*WHAT IS BEING ASKED*.
The listing must be copied out in full and exactly; no images go with it.

*INPUT MATERIAL*.
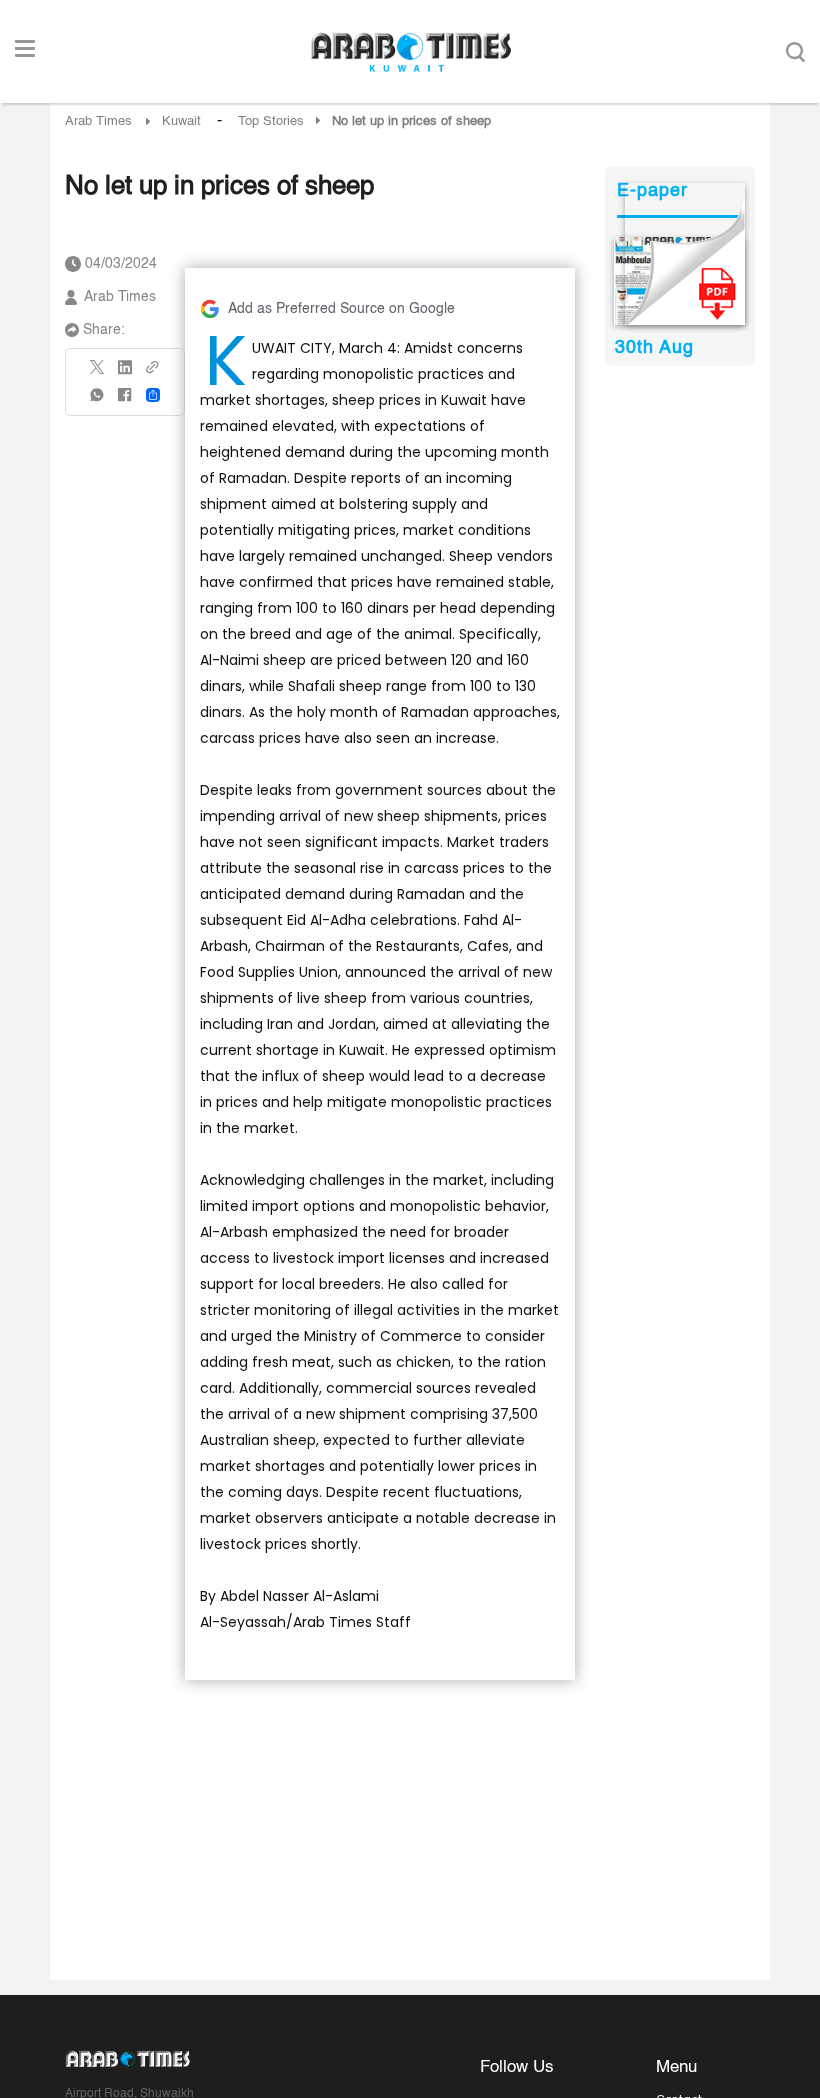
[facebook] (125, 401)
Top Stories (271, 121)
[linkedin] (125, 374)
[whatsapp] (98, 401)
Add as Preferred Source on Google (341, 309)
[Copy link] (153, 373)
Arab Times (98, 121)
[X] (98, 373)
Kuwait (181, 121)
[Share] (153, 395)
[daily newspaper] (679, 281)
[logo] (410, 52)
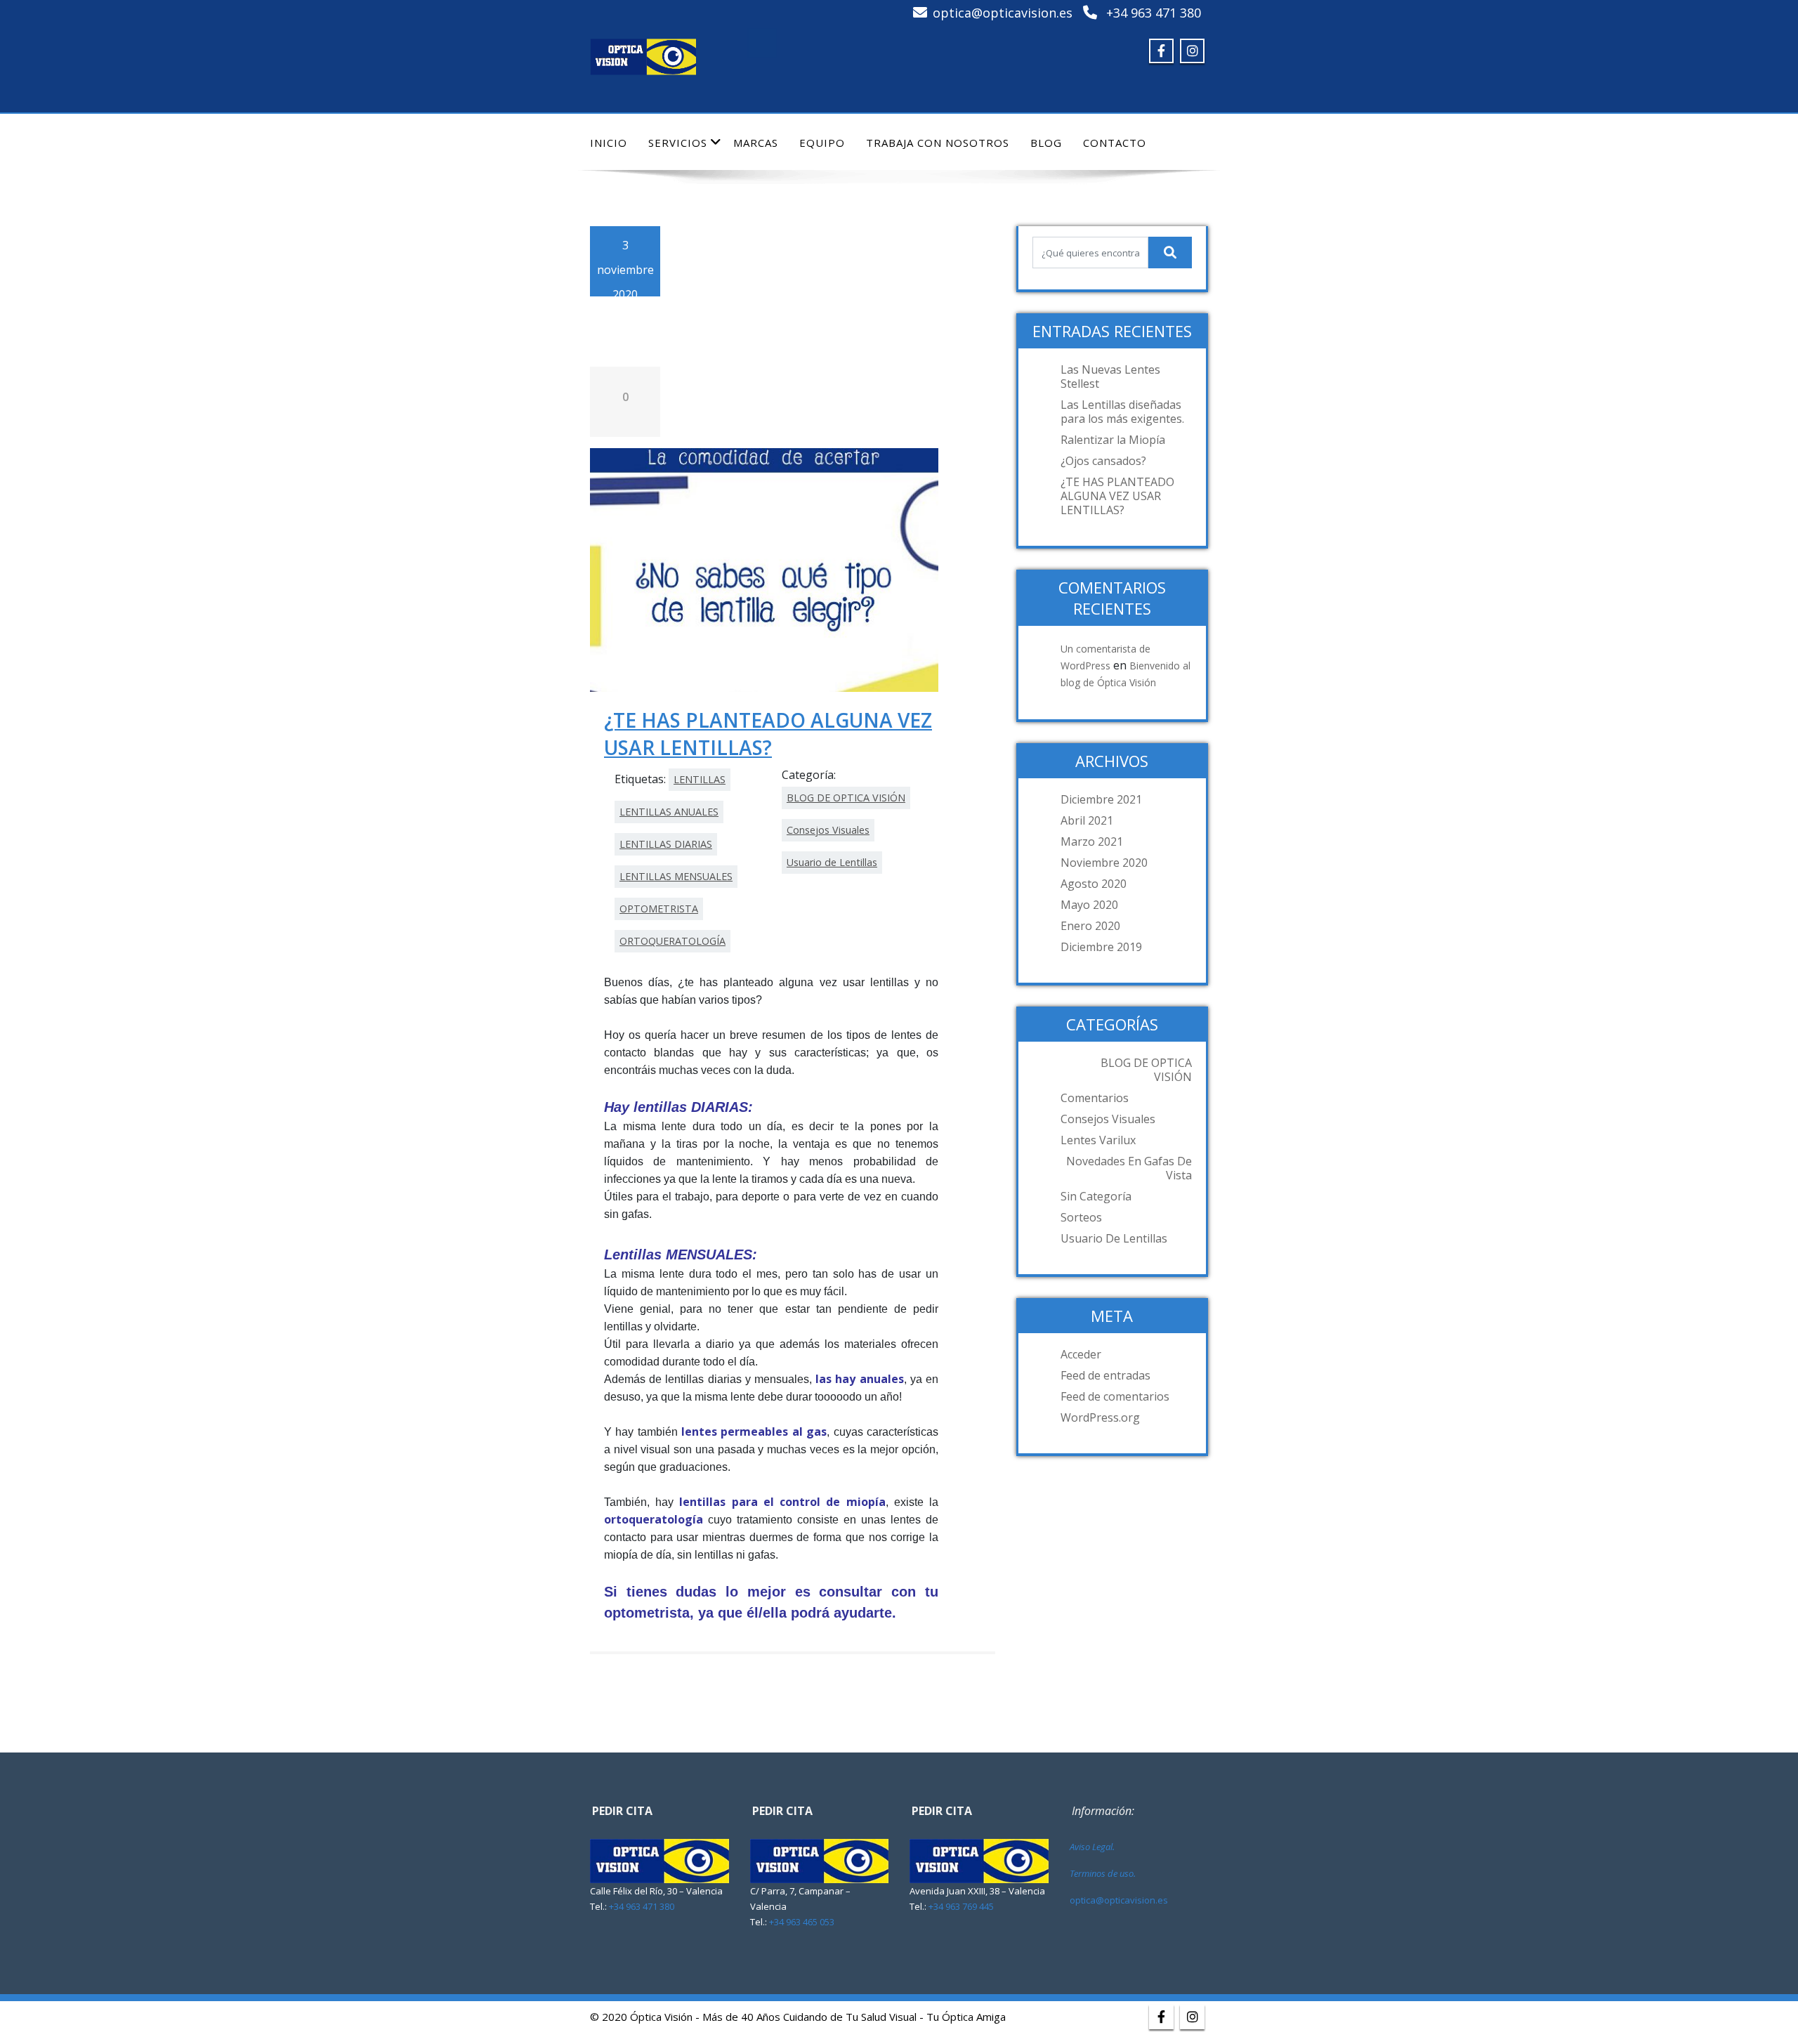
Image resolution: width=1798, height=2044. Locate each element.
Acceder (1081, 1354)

*ANSWER TO THE PROBLEM*.
[facebook] (125, 401)
Top Stories (271, 121)
[linkedin] (125, 374)
[whatsapp] (98, 401)
Add as Preferred Source on Google (341, 309)
[Copy link] (153, 373)
Arab Times (98, 121)
[X] (98, 373)
Kuwait (181, 121)
[Share] (153, 395)
[daily newspaper] (679, 281)
[logo] (410, 52)
Image resolution: width=1798, height=2044. Locate each element.
Acceder (1081, 1354)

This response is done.